##### Data extracts

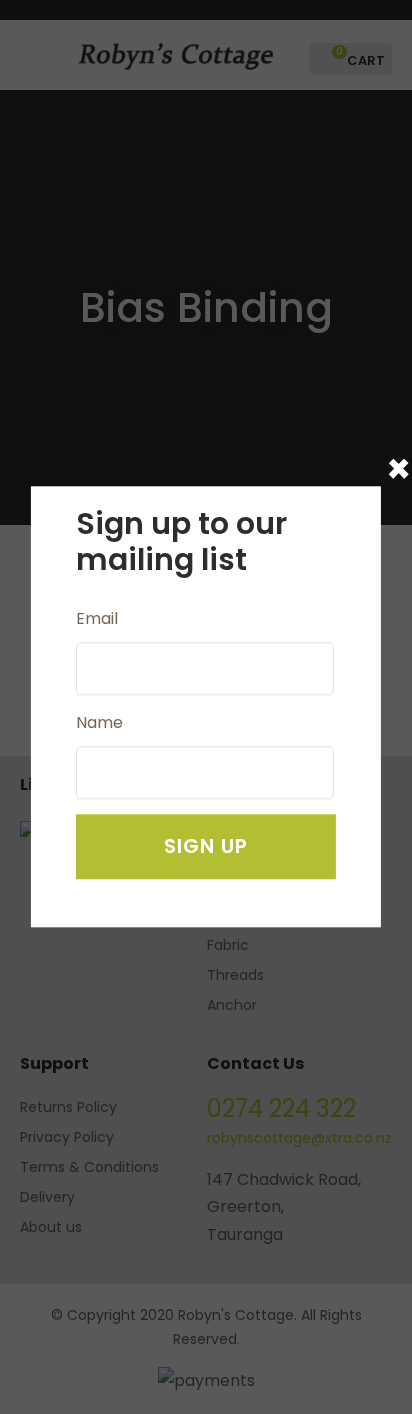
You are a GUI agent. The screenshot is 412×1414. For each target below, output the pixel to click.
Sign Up (206, 847)
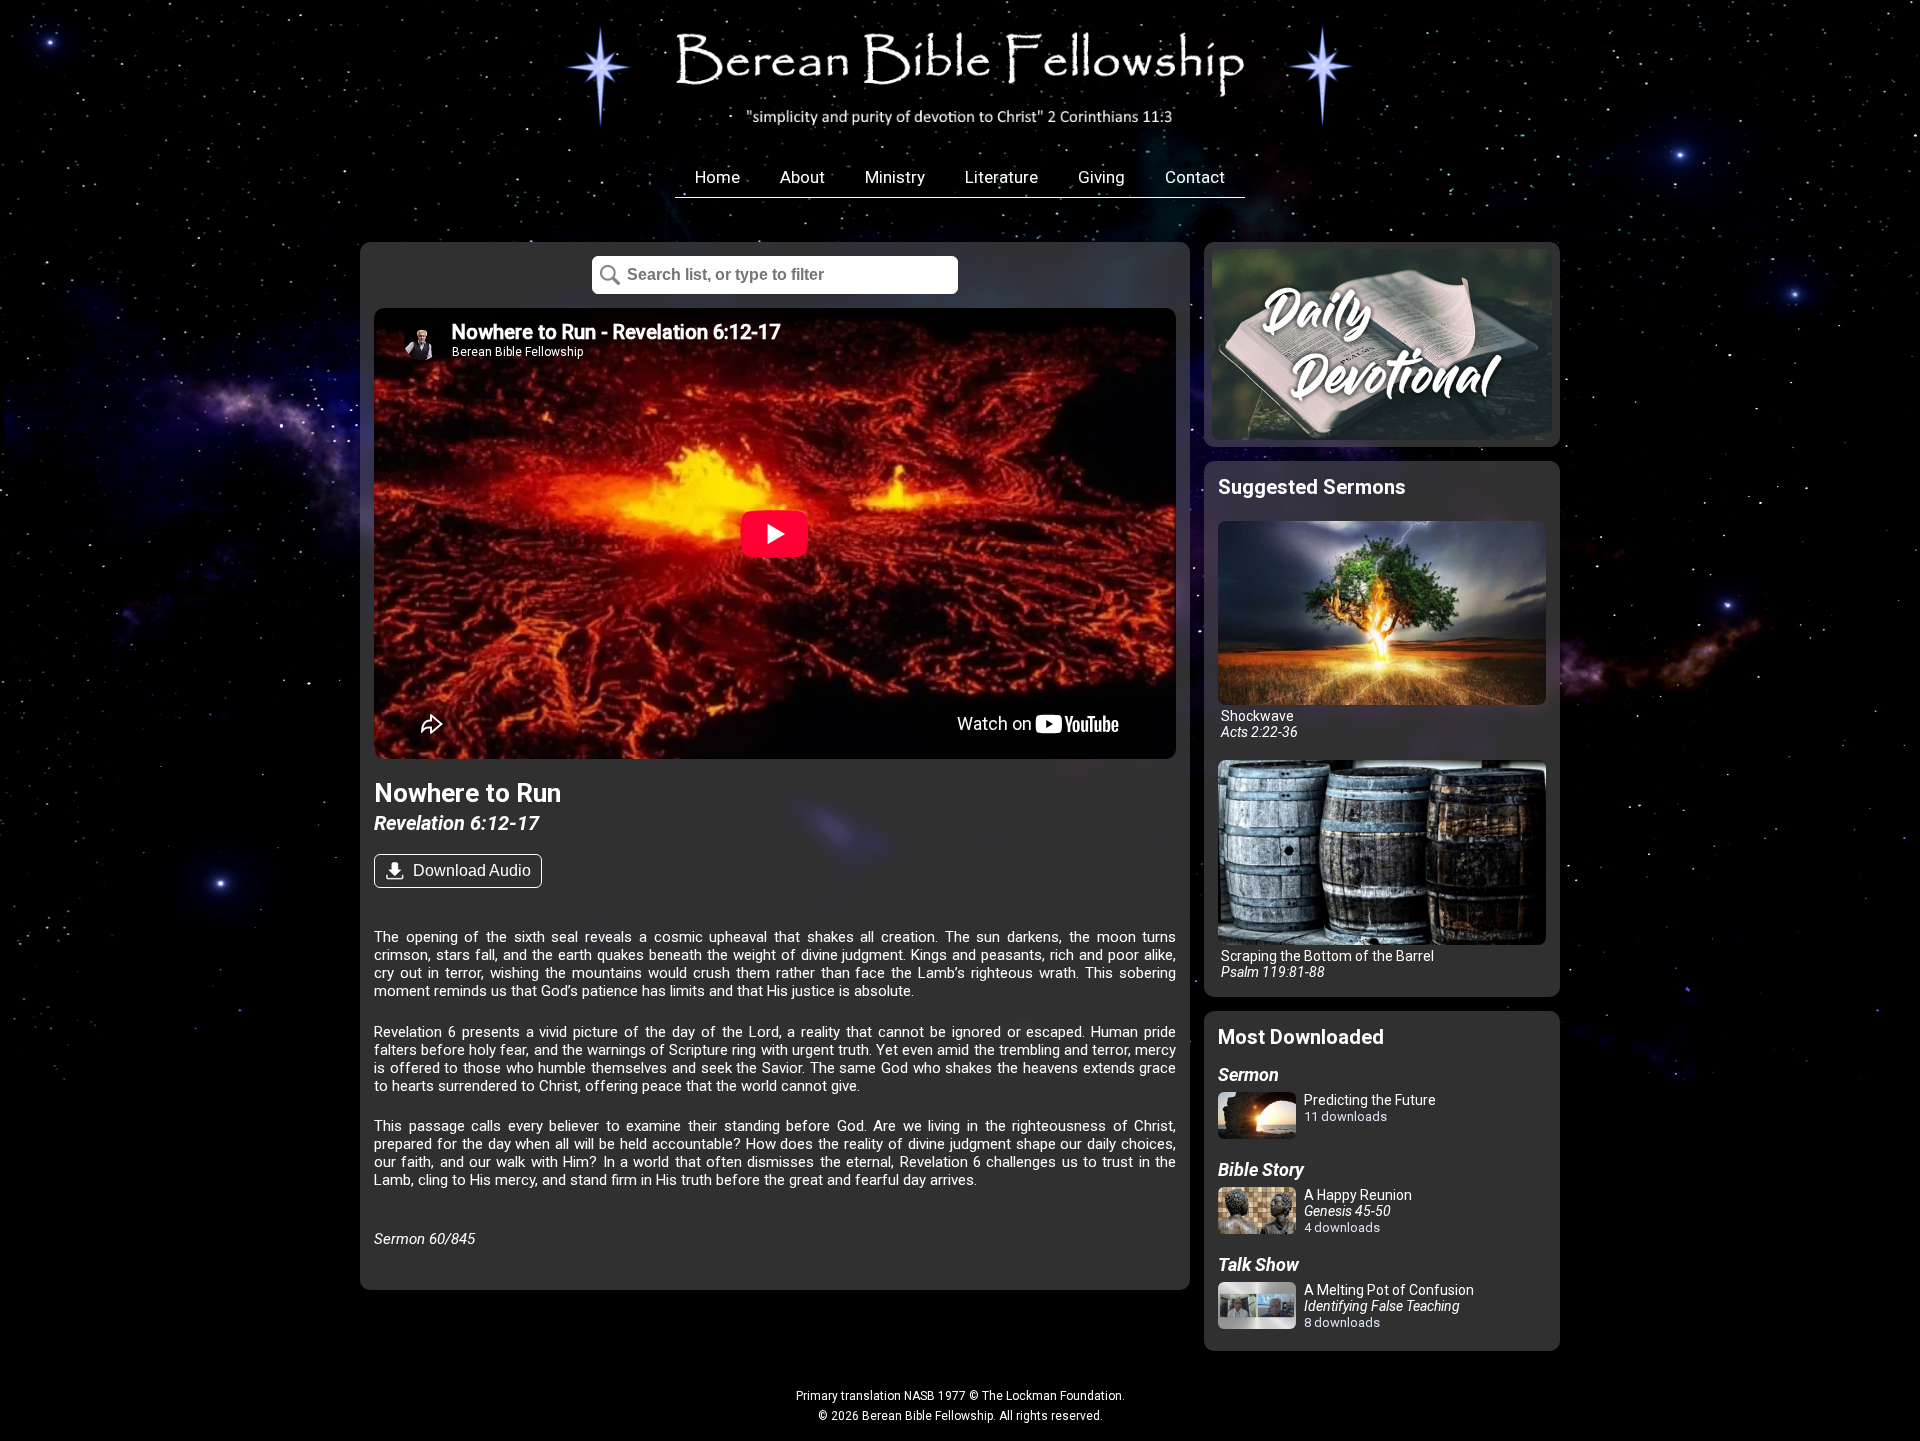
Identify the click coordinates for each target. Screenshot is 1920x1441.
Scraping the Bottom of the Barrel (1326, 964)
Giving (1101, 177)
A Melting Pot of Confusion (1387, 1306)
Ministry (895, 177)
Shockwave (1258, 724)
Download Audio (470, 870)
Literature (1001, 177)
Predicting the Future (1368, 1108)
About (802, 177)
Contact (1195, 177)
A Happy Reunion (1356, 1211)
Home (717, 177)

##########

= Assignment =
Exclude every image and return the material above exactly.

= Exercise answer =
You are a GUI agent. The screenshot is 412×1414. For each target below, output the pixel to click.
Sign Up (206, 847)
Identify the click coordinates for each target. Screenshot is 1920x1441.
Scraping the Bottom of the Barrel (1326, 964)
Giving (1101, 177)
A Melting Pot of Confusion (1387, 1306)
Ministry (895, 177)
Shockwave (1258, 724)
Download Audio (470, 870)
Literature (1001, 177)
Predicting the Future (1368, 1108)
About (802, 177)
Contact (1195, 177)
A Happy Reunion (1356, 1211)
Home (717, 177)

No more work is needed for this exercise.